Many commentators have highlighted, the so-called “blessing in disguise”, where pollution and carbon emissions are reducing and nature is reclaiming itself.

It has also shown us that leadership can be much closer to home and we do not have to outsource it to another country.

Optimism is the very soul of the independence movement, which imagines a new future where we will have the power to choose our own direction, our own cultural values and indeed be the authors of our own mistakes.

I have several friends in the media who sneer with knowing superiority at the All Under One Banner (AOUB) marches and dismiss them as flag-waving.

They seriously miss the point. Yes, flags are waved and songs are sung, but the real purpose is not to wave flags or to cover miles of ground.

It is to galvanise a spirit of optimism that is very much alive in Scotland in an era in which large tracts of our media have buckled under a pessimism of both the intellect and the will.

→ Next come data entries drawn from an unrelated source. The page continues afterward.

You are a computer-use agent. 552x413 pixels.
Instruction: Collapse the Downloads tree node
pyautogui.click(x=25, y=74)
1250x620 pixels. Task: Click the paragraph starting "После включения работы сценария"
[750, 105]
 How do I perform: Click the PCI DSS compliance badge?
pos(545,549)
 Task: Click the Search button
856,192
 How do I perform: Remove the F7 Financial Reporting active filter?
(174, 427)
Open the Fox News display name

BACK in the day, I remember going to one of those insufferable management away-days with my employer Channel 4. Some dodgy shaman had conned the chief executive into paying him a fortune to run a session with senior managers to assess their optimism for the years ahead as the internet, digital and satellite broadcasting and the rise of the powerful indie sector were all chipping away at Channel 4’s self-confidence.

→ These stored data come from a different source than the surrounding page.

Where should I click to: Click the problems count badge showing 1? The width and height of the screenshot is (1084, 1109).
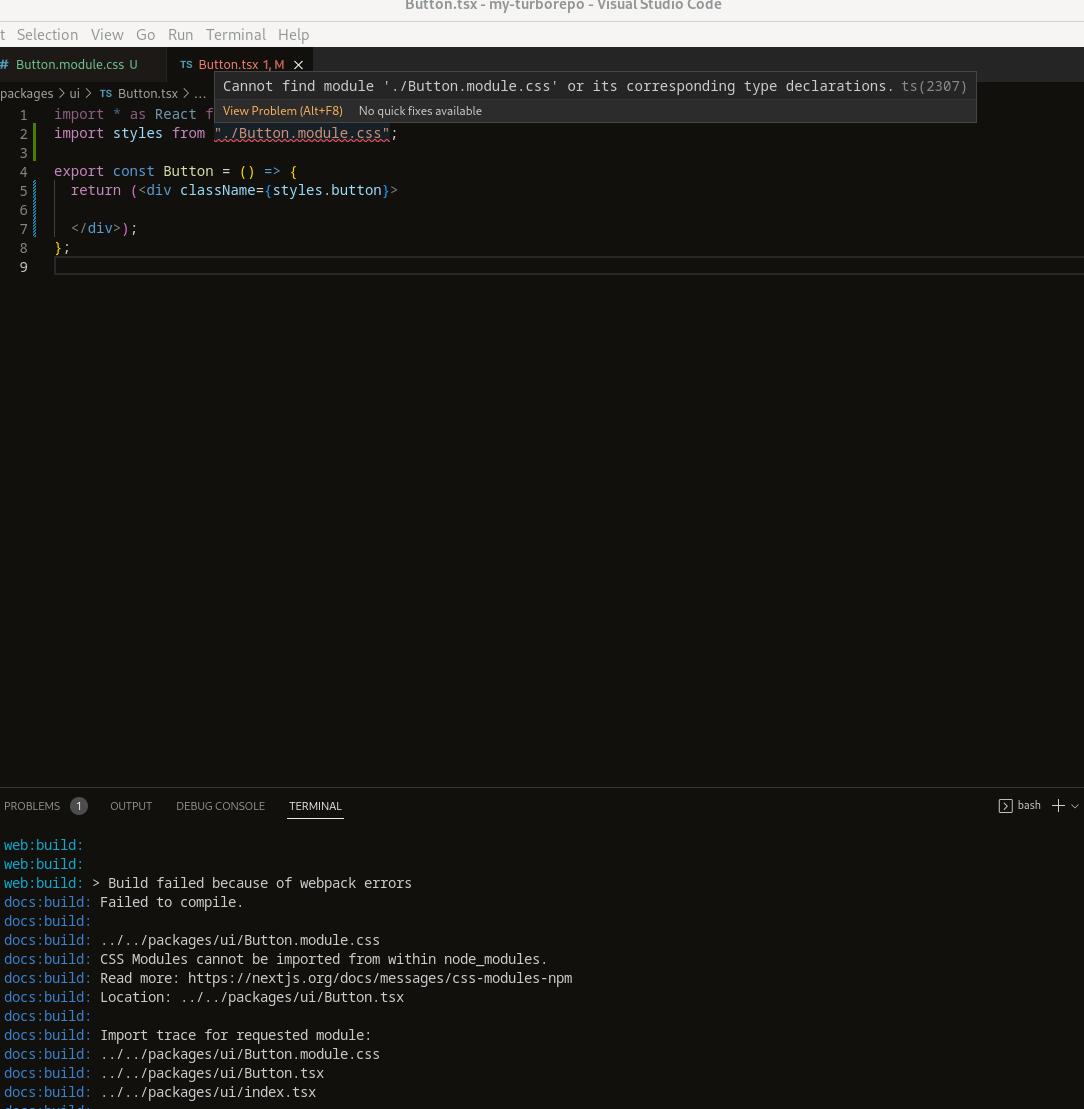click(78, 805)
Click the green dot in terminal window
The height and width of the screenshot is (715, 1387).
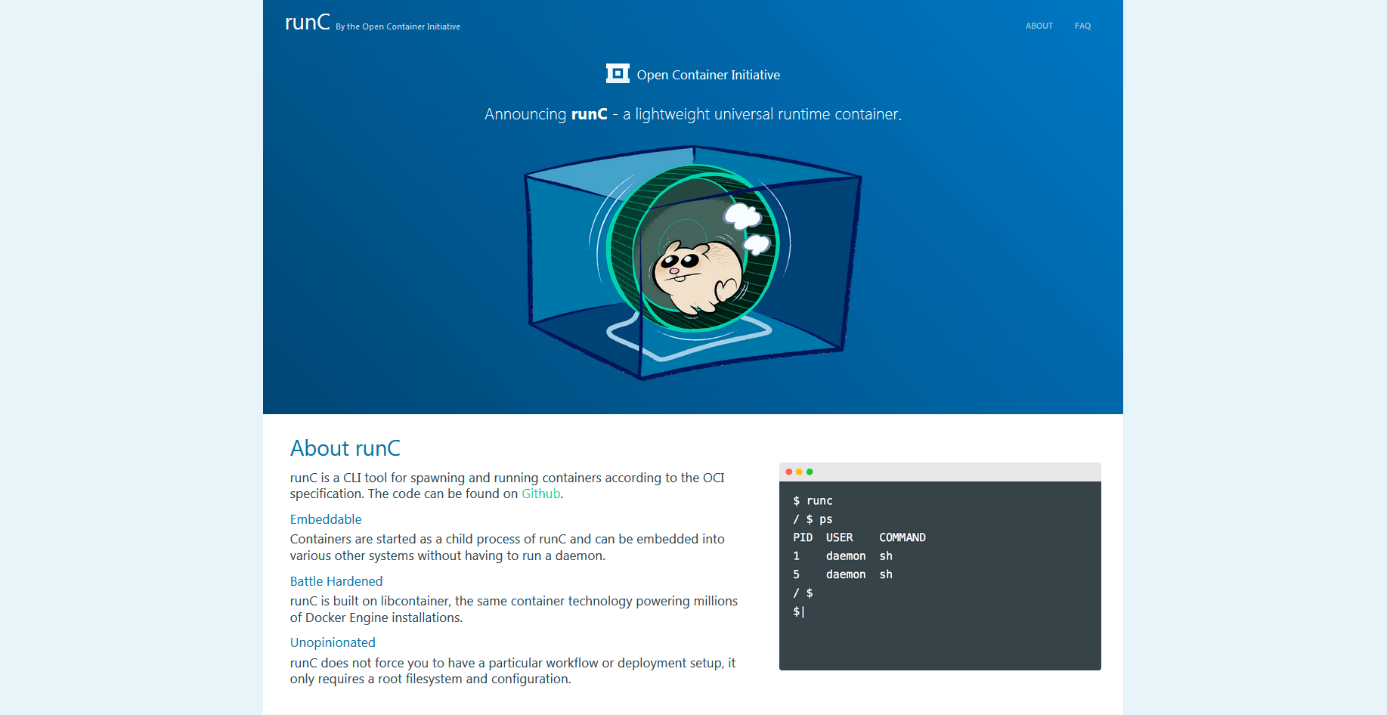(x=810, y=472)
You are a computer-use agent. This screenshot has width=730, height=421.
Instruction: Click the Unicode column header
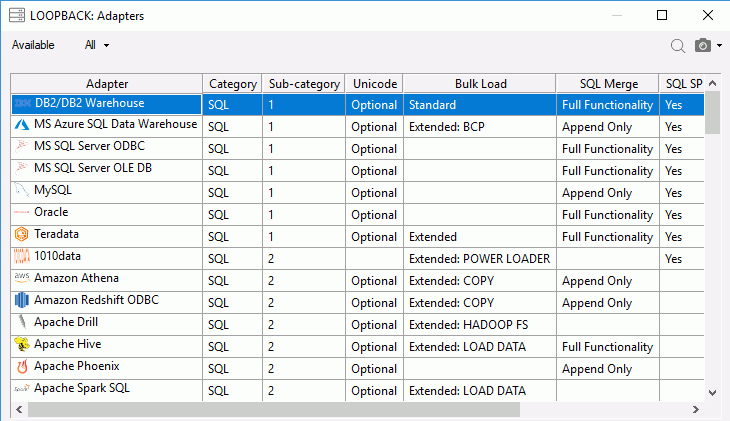point(374,84)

We were dispatched into little groups in an overpriced country mansion, the kind where the soap is wrapped up in corrugated cardboard and a lavender organza pouch is left by your pillow at night.

I went into the exercise with quiet confidence in the knowledge that a guy with

atopic eczema from Letham in Perth could see off the errant cynicism of the Oxbridge graduates that dominated the room. I knew whatever the rules of the away-day game we were about to play, that I would come out of the exercise as an irredeemable optimist. It is what Barack Obama has called ‘‘the audacity of hope’’.

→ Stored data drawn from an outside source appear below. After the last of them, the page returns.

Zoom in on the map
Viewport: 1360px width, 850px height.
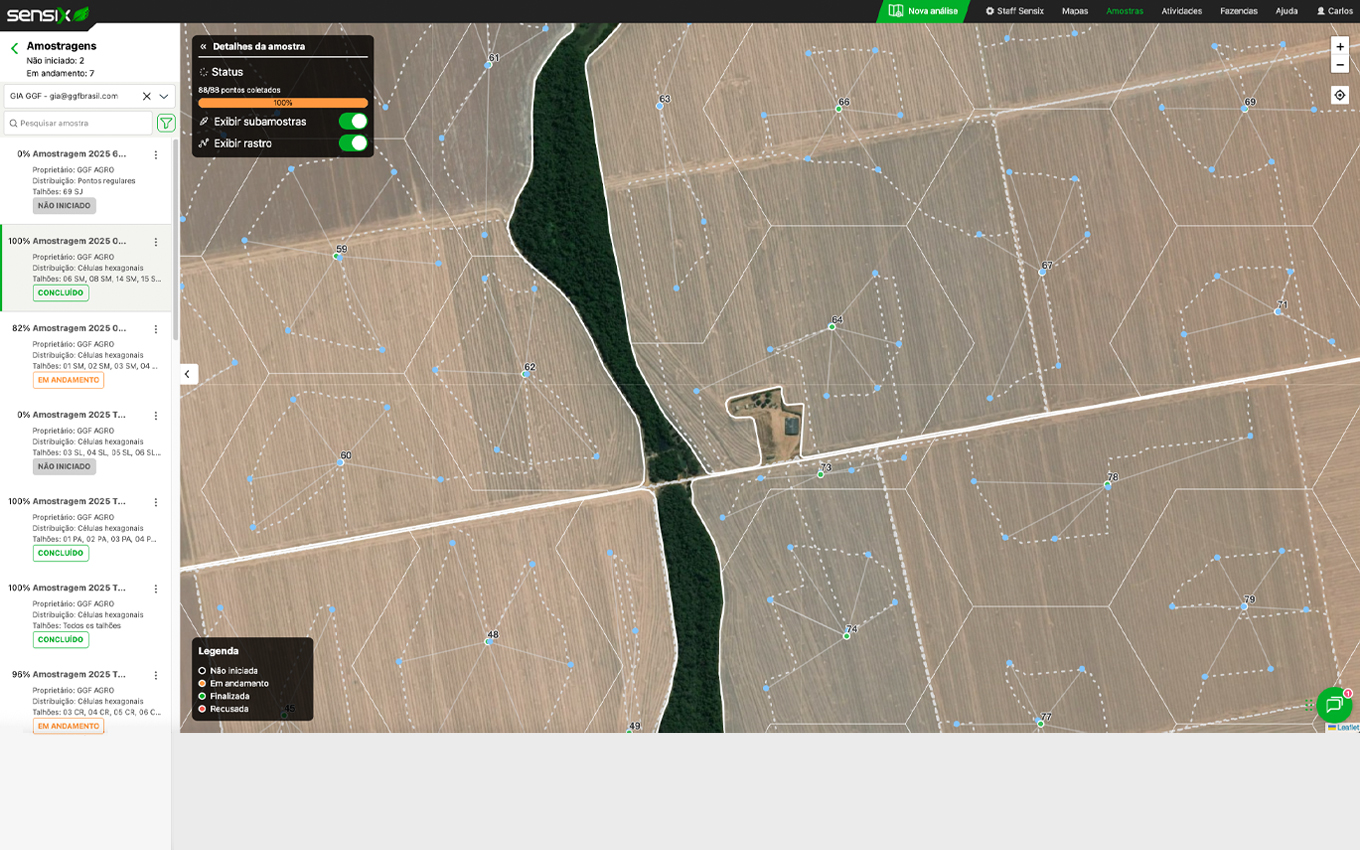click(x=1340, y=46)
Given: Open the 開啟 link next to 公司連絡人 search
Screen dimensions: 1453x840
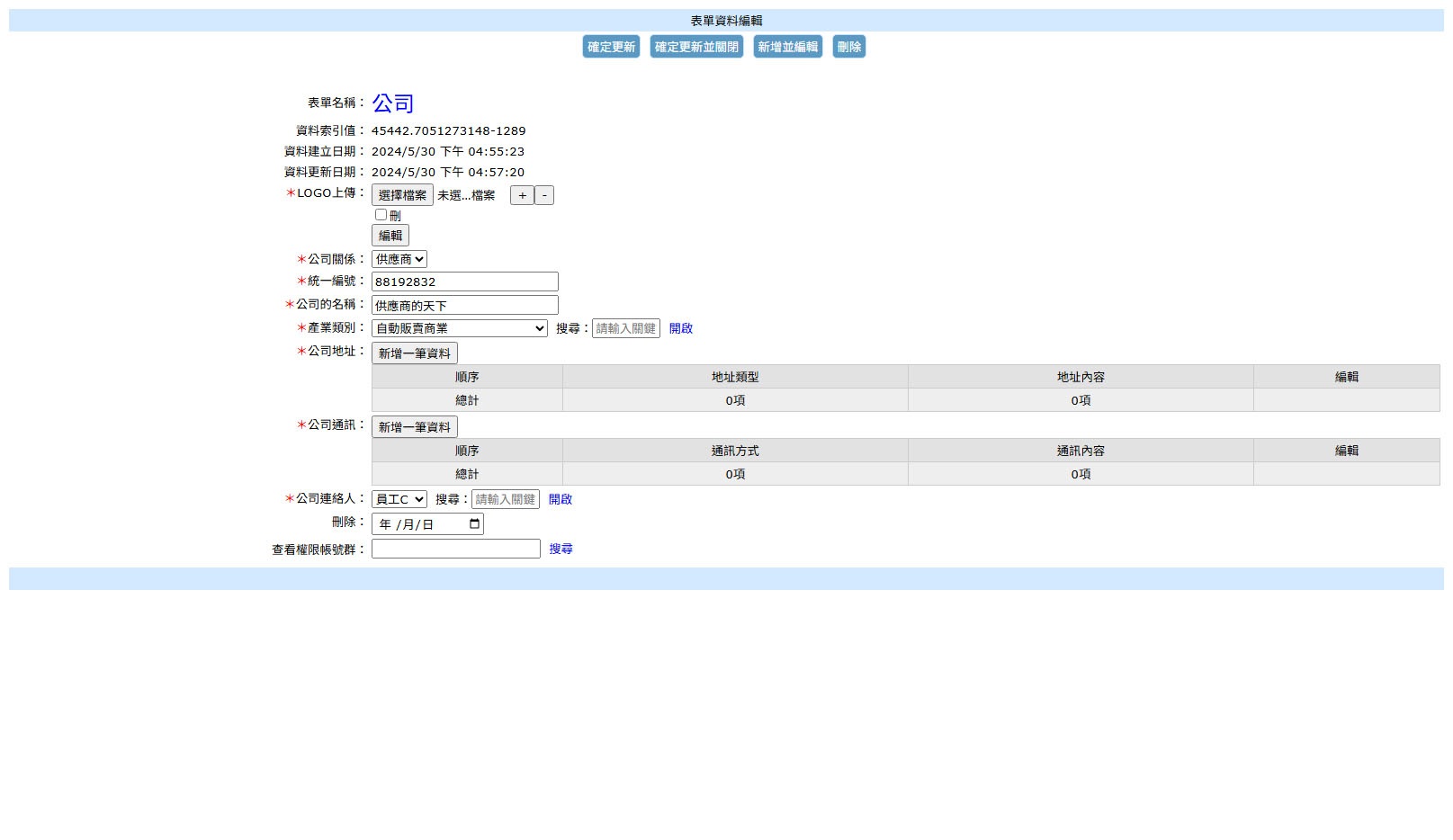Looking at the screenshot, I should pyautogui.click(x=561, y=499).
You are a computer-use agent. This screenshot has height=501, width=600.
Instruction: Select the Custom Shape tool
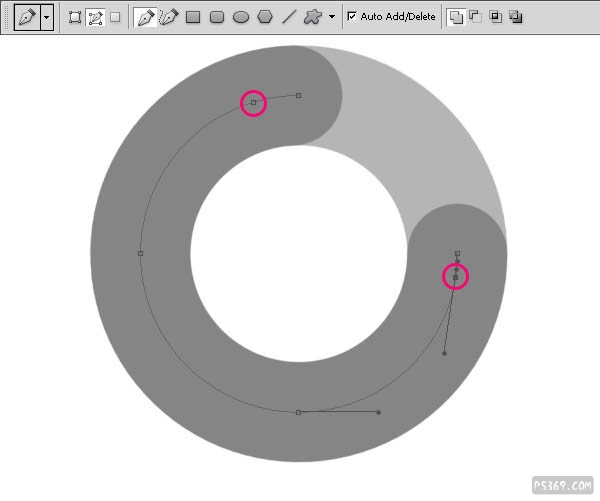point(313,17)
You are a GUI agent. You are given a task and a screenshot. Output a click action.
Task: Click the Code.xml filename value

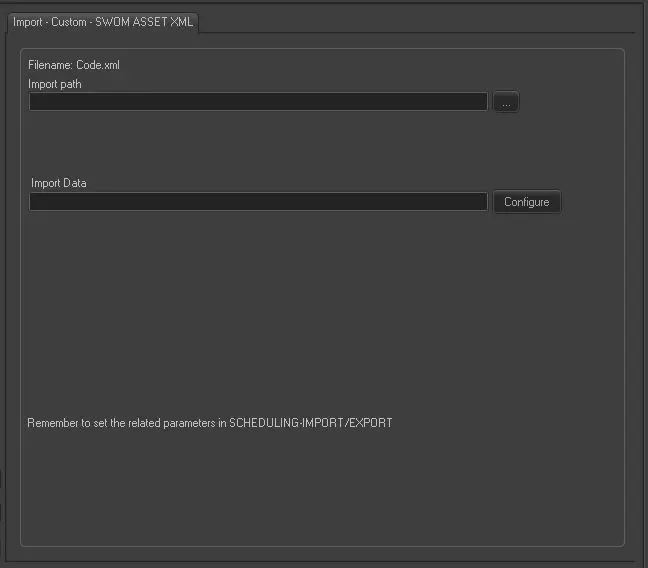pos(98,65)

The task we were set was to mark ourselves and our work colleagues on a scale of 1-10 on what at the time was being referred to as Fast Company’s ‘Seven Habits Of Optimistic People’.

At the time, the magazine Fast Company was at the cutting edge of new management techniques, tech-savvy workplaces and culturally aware employees.

It was so de rigueur that my colleagues and I carried it around the workplace as if it had the same powerful signifiers as a cool new LP in the grey days before psychedelia.

The seven habits are worth listing in order that you can play the game too. So, get your pencils ready. They are as follows: a habit of regularly expressing gratitude; donating your time and energy to others or to a good cause; having an interest in others; surrounding yourself with upbeat people; not listening to naysayers; a capacity to forgive, and a tendency to smile rather than frown or show no facial emotions.

I register well in all of these and some of them are off the radar in my life. What about you? My scores could have been a bit higher in some categories. For example, I could do more with local community but set against that I have a good track record in helping new talent.

Elsewhere the scores were consistently high. I sometimes have to stop myself from saying good morning to everyone I pass on the school walk, people I don’t know and may never talk too.

I yearn for those daft moments of everyday greetings, the handshake, the high five, and even the fist-bump. Will they ever come back?

What is significant about the seven habits is that they are not fundamentally tied to wealth.

There are endless surveys that equate happiness and wellbeing with wealth and social security, but optimism is not the same as happiness, it is more hardwired to hopes and dreams, and the prospect of better things to come.

Scotland is locked down for now but there’s a route map which outlines a cautious way out of the pandemic.

My only minor irritation is that it doesn’t sketch out where the path will lead.

Ever the optimist, I hope it leads the jolt we need to fix Scotland’s public institutions. And no-one will do that for us.

Optimism has stayed with me from the excitability of childhood and I aim to carry it forward into my inevitable senility.